Especially in markets with few dominant market players, small and medium-sized enterprises (SMEs) are faced with the question of how to position themselves for future challenges. In competitive markets, SMEs rarely succeed in achieving significant sales growth and meaningful margin improvement.
Buy-and-build is an investment strategy of financial investors that results from a shift in value creation from financial engineering to operational excellence. Potential for value creation is sought not only in restructuring the capital side of corporate balance sheets, but also in consolidating fragmented markets. This strategy is implemented by acquiring a company as a platform that has a core technology and is already well positioned in the market. Through follow-up acquisitions, smaller companies, so-called add-ons, are taken over and integrated to expand the business areas. On the one hand, the merger of several companies enables a rapid expansion of new products and services in new markets and regions. On the other hand, cost savings can be realised by merging corporate functions, such as accounting.
Both, platform companies and smaller add-on companies, benefit from this strategy in many ways. For platform companies, buy-and-build offers the opportunity to overtake their direct and indirect competitors through additional inorganic growth. By pooling sourcing volumes, the group strengthens its negotiating position with suppliers in purchasing and can improve its payment terms.

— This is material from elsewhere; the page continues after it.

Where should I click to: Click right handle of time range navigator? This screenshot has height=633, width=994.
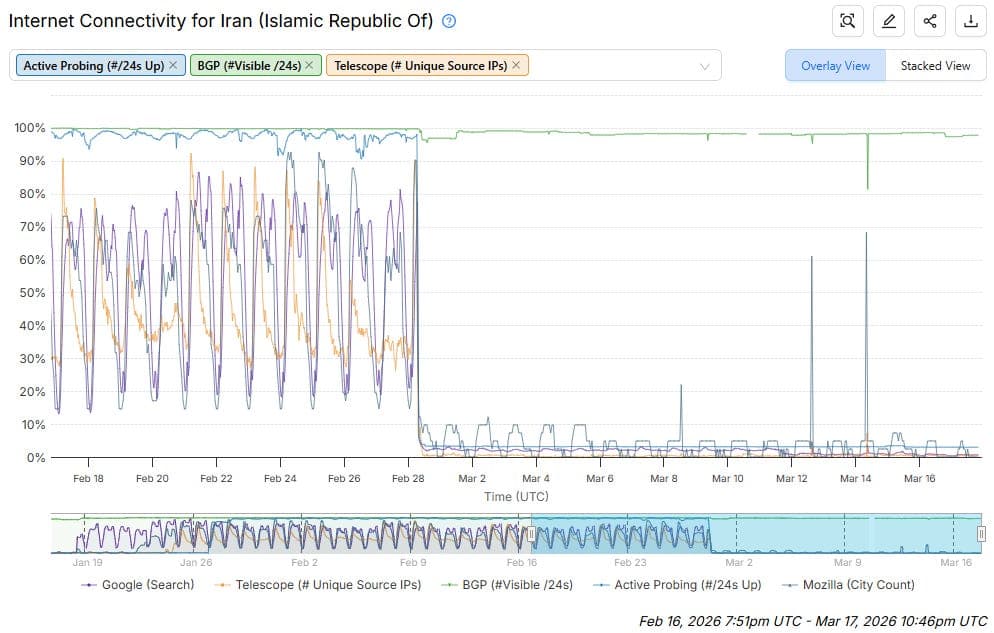coord(981,534)
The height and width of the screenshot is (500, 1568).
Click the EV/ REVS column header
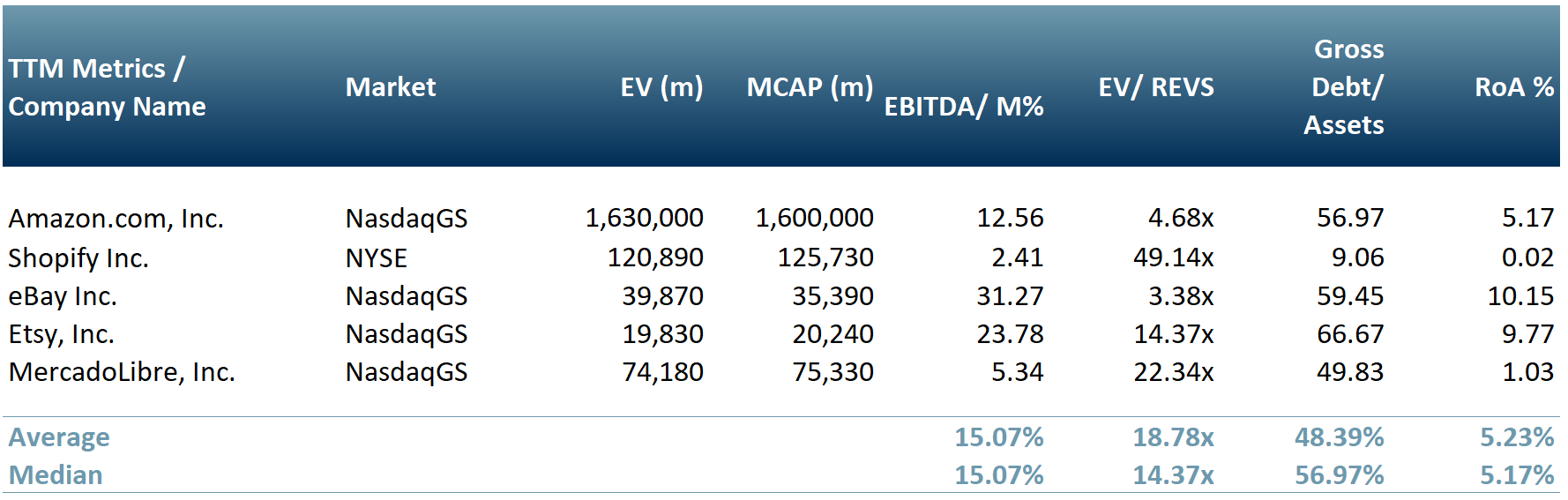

When research & development activities are combined, the Group gains skills and expertise for which each company would have spent significantly more individually. When production capacities and personnel are combined, the companies can smooth out their utilisation during peak and downtime periods. Smaller companies in particular benefit from a stronger perception by the customer and, with the financial strength of the group, have the security of being able to act as an independent brand.
Kloepfel Corporate Finance is currently supporting the establishment of a group of companies in the fire protection sector. With the sale of MULTIMON in August 2020, the financial investor Deutsche Beteiligungs AG is taking over one of Europe’s leading suppliers of fire extinguishing systems. With the industry expertise of the old management and the financial strength of the new investor, a new platform company in active fire protection is created with FIRE Holding. By selectively acquiring market companions, FIRE Holding can expand its market regionally, while add-ons benefit from the advantages of a group. While retaining their operational structures, they can hand over administrative tasks to the group and accept and execute orders beyond their own capacities. TBS Brandschutzanlagen took this step in December 2020 and joined FIRE Holding. Both companies retain their employees and management.
In a buy-and-build strategy, the services of a financial investor go beyond the mere provision of equity capital and also include the provision of management services. As a succession arrangement involving the roll-over of key personnel (management buy-out), buy-and-build offers SMEs the opportunity to sustainably position themselves in the long term while preserving their own identity in competition.